A study co-authored by Angie Abdel Zaher (MBA ’00), assistant professor of accounting, titled “Vulnerability to climate change: Are innovative countries in a better position?” takes another perspective, highlighting the impact of a country’s degree of innovation on its vulnerability to climate change.
The more we know about the unknown, the less fearful it can become and the less damage it can project, explained Abdel Zaher, highlighting the ultimate theme behind the study. The research findings prove that a country can cope with adverse effects of climate change by knowledge exploration (as evidenced by research and development spending) and application (as evidenced by patenting).
Most of the research nowadays focuses on the consequences of climate change. However, international business research on this issue falls short.
“Climate change is happening and is influencing our livelihood in multiple ways,” she said. “Many studies have reflected on the danger it carries in terms of global warming and the environmental influences. However, among financial leaders, climate change is threatening the way they do business as it will never be ‘business as usual’ again.”
Using a longitudinal sample of 73 countries for the years from 1998 to 2013, the study looks at the impact of innovation, openness to trade, and regulatory quality on a country’s vulnerability to climate change. Research findings indicate that R&D expenditures as a percentage of GDP (innovation input), openness to trade, and regulatory quality decrease a country’s vulnerability to climate change. In addition, openness to trade moderates the effect of patenting rates (innovation output) on a country’s vulnerability to climate change.
“Climate change impacts the country’s economic, social, and environmental livelihood, but the way each country deals with its own vulnerability to climate change will vary depending on how it utilizes its knowledge resources to combat such vulnerability,” affirmed Abdel Zaher.
From accounting equations to vulnerability of climate change, accountants are usually asked to project and analyze potential risks affecting the business operations. They go beyond the numbers, investigating factors that may threaten the client’s bottom line profits. Auditors are usually asked to give projections a year ahead about the financial business viability, and with such environmental issues coming to play, the predictions are shady.

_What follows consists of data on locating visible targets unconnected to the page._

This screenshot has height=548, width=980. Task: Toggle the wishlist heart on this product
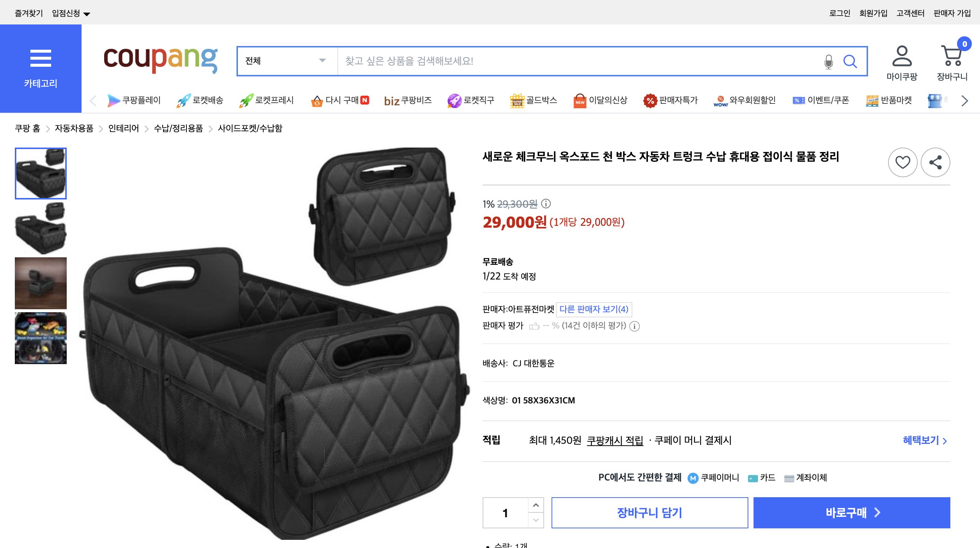click(903, 162)
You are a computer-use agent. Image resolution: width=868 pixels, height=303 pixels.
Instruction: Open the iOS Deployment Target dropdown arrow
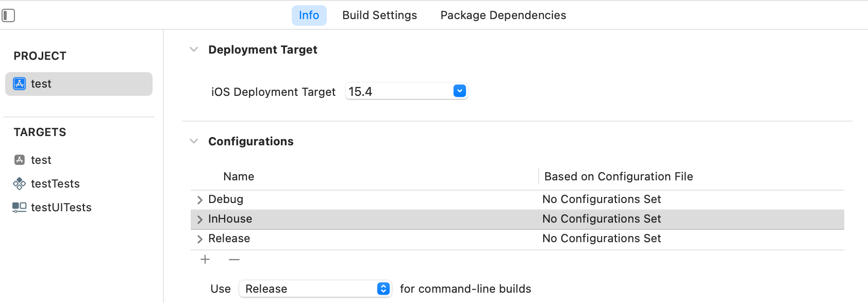[459, 91]
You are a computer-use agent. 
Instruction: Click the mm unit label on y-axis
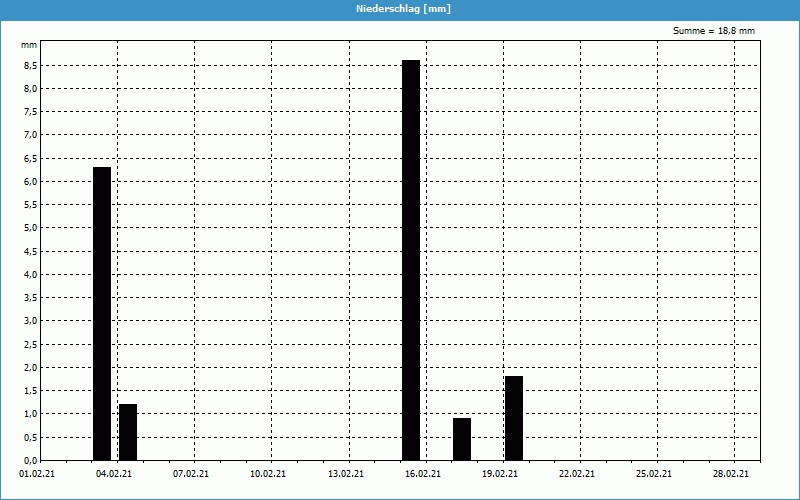click(x=29, y=45)
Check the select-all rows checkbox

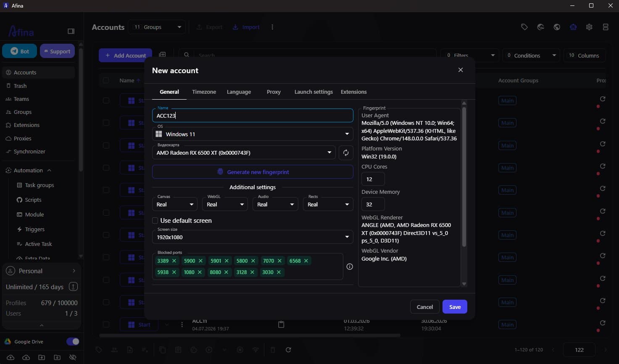(106, 80)
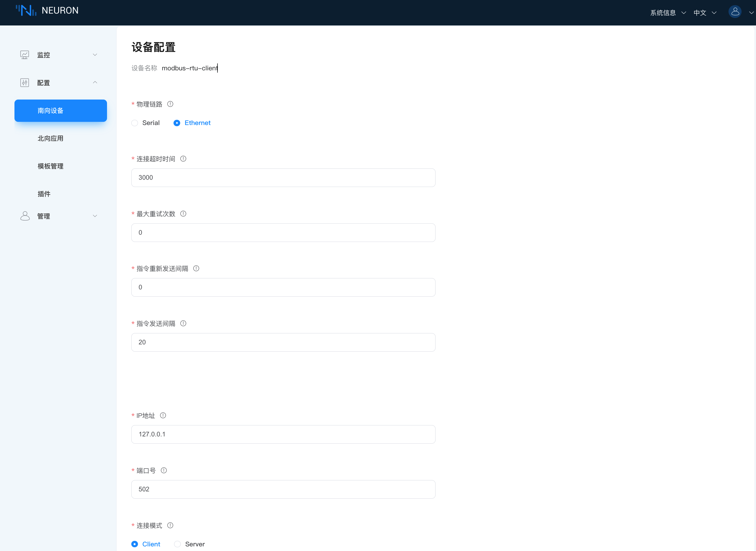Select the Serial radio button
Viewport: 756px width, 551px height.
point(135,123)
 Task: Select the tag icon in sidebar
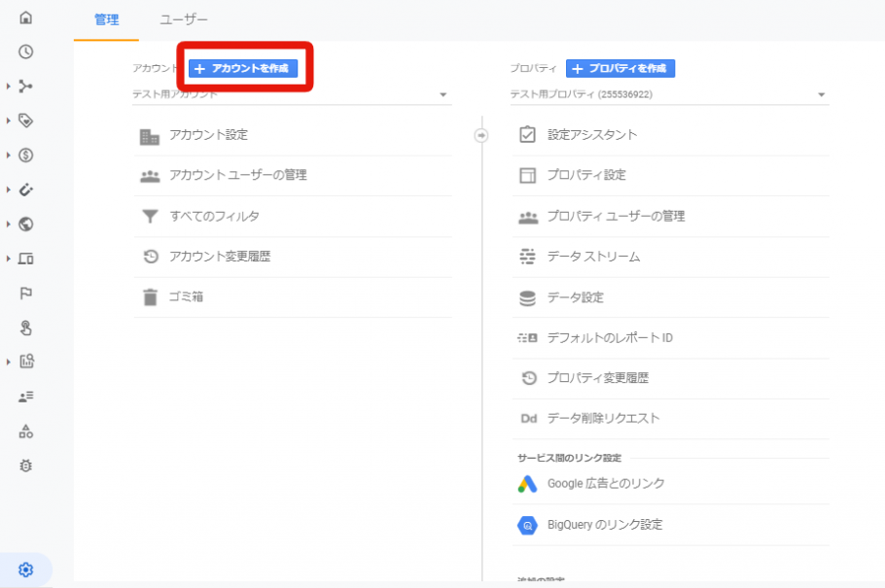[x=26, y=121]
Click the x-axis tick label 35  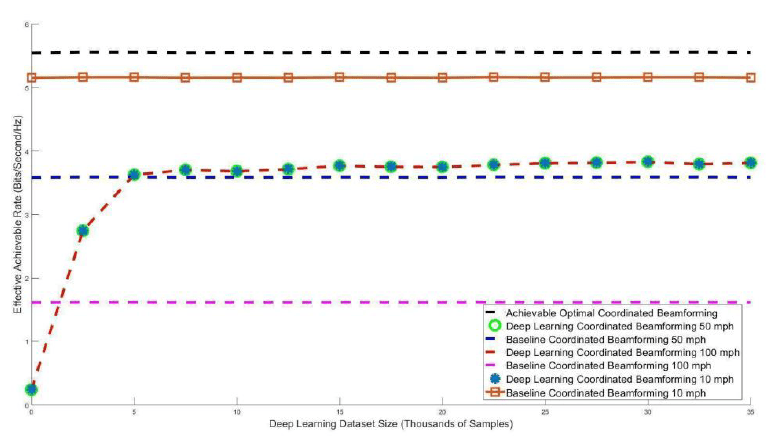click(x=750, y=411)
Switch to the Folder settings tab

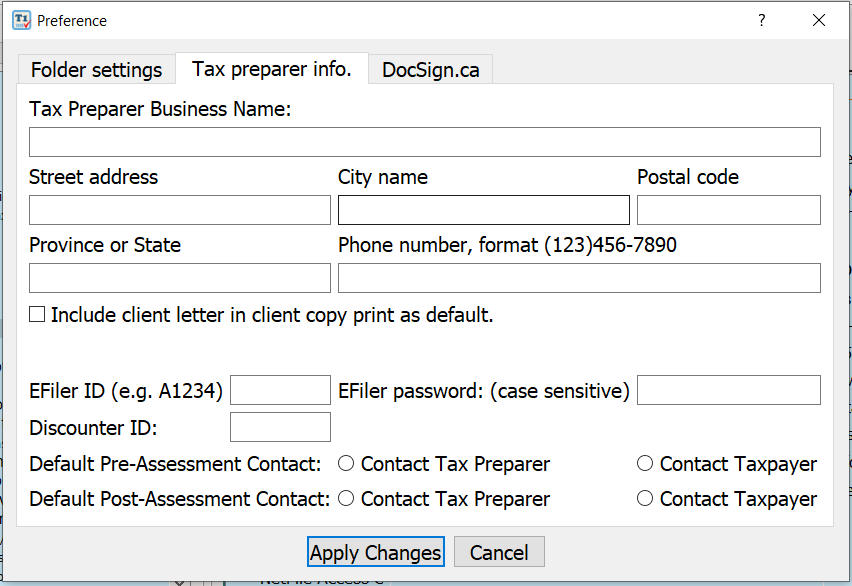click(96, 70)
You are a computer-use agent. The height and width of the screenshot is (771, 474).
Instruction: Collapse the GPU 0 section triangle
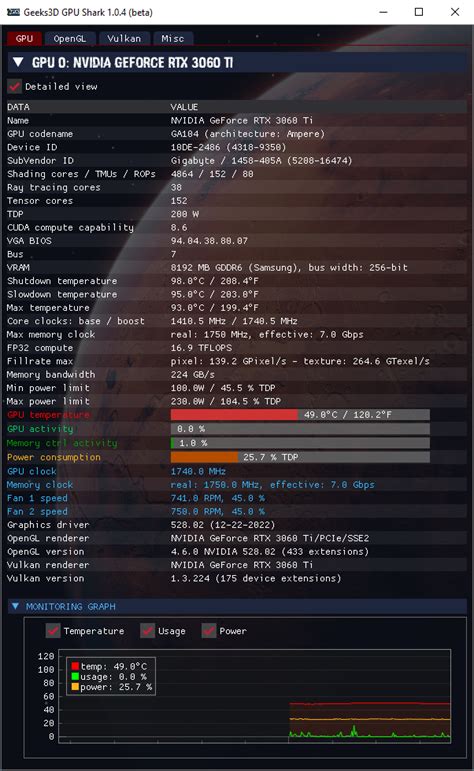click(18, 62)
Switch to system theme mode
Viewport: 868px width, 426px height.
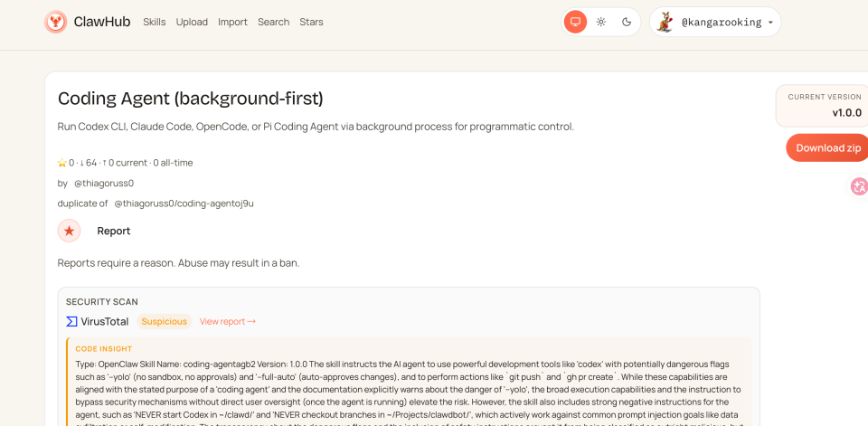(x=575, y=22)
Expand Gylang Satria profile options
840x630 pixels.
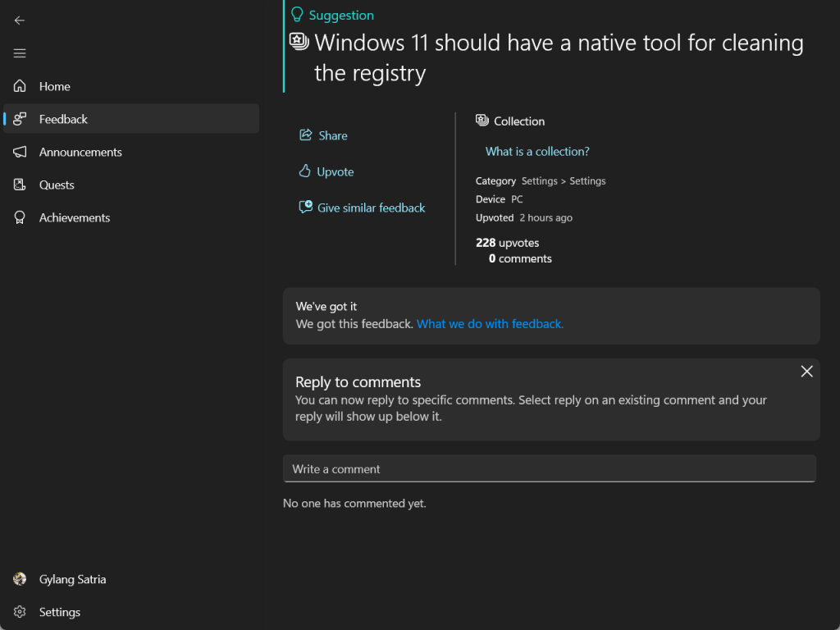click(x=73, y=579)
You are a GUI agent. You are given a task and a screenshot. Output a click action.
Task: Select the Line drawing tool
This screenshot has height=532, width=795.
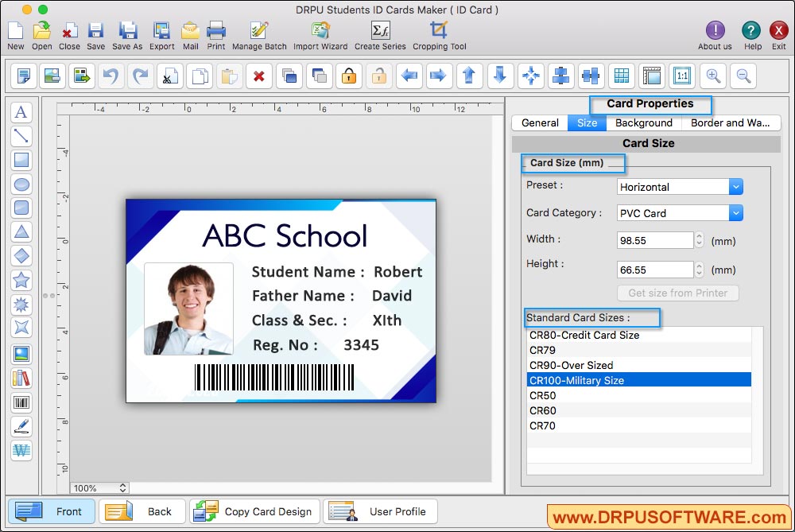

“More than 1,500 of the world’s large companies are adopting the framework of the International Integrated Reporting Council, mandating companies to disclose environmental and social governance concerns to assess its performance,” added Abdel Zaher. “We, as accounting professionals, have tried to clarify some of these climate change concerns, but it is not enough to combat the hazards of climate change.”
Abdel Zaher’s research aims to shed light on issues that are critical across the globe through the examination of country factors. It produces insights into how countries’ commitment to knowledge creation and application can better translate into sustainability. The research also stresses on the role that Multinational companies can play, in which their strategic choices can directly impact the outcomes of climate change policy, as they are mechanisms of knowledge and technology transfer and thus the benefits in one country can be used to feed into the need of another country to manage its climate change risks
“The findings will not just benefit the policymakers of the countries considered, but also those multinational companies that are crossing borders and must consider the risks of climate change on their operations," said Abdel Zaher.